[TEXT SHOWN]:
start

2018 Keeneland January Sale – Runway Doll (hip 977)
Keeneland concluded its four-day January Horses of All Ages Sale January 11 with improved figures over last year and big boosts for Triple Crown winner and third-year sire American Pharoah.
The January sale serves as one of the last opportunities for breeders to pick up broodmares and broodmare prospects before the breeding sheds open in mid-February. It’s also an opportunity for breeders to bring short yearlings — those which just became yearlings as of New Year’s Day — to public sale at a good time for those who may not have been ready to go as weanlings during the November bloodstock auctions. November is typically the spot for the most expensive mares and weanlings, and as a result prices are more reserved at the sales early in the calendar year.
Photos by Z/Keeneland Keeneland Photo
Mrs. McDougal, a multiple graded stakes-winning mare and daughter of Medaglia d’Oro, fetched the top price at $1.6 million.

end

[STATED PROBLEM]: Reproduce the Keeneland sale report word for word, from its headline through its final sentence. The records come from a separate source unrelated to the Keeneland sale report.

[DATA PROVIDED]:
start

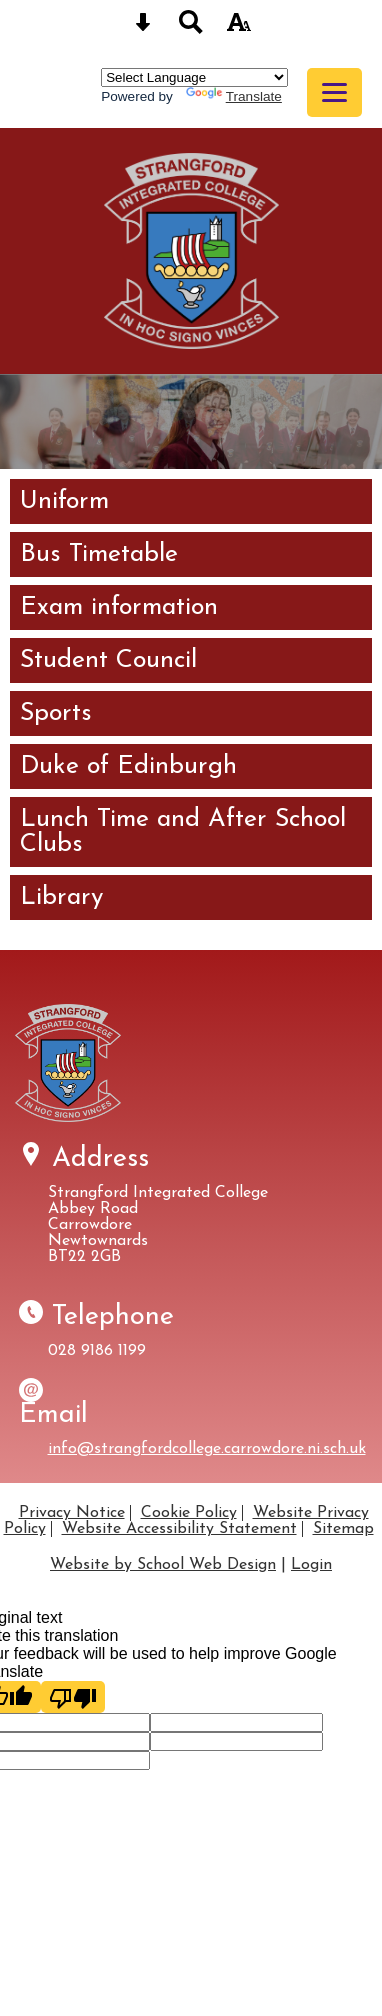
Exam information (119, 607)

end
start

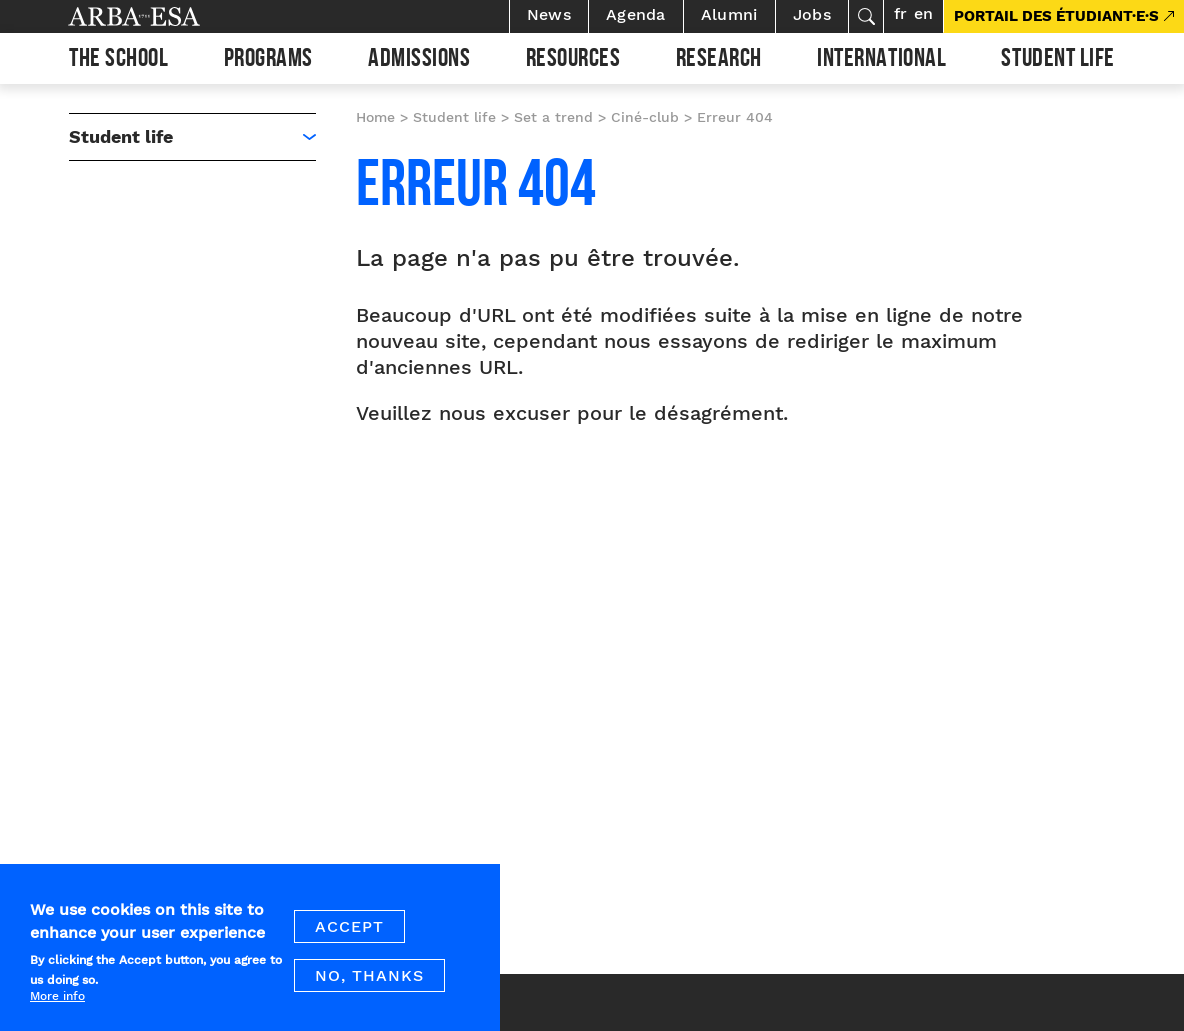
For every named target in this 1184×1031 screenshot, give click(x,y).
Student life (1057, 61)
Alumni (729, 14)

end

[FINISHED TASK]:
2018 Keeneland January Sale – Runway Doll (hip 977)
Keeneland concluded its four-day January Horses of All Ages Sale January 11 with improved figures over last year and big boosts for Triple Crown winner and third-year sire American Pharoah.
The January sale serves as one of the last opportunities for breeders to pick up broodmares and broodmare prospects before the breeding sheds open in mid-February. It’s also an opportunity for breeders to bring short yearlings — those which just became yearlings as of New Year’s Day — to public sale at a good time for those who may not have been ready to go as weanlings during the November bloodstock auctions. November is typically the spot for the most expensive mares and weanlings, and as a result prices are more reserved at the sales early in the calendar year.
Photos by Z/Keeneland Keeneland Photo
Mrs. McDougal, a multiple graded stakes-winning mare and daughter of Medaglia d’Oro, fetched the top price at $1.6 million.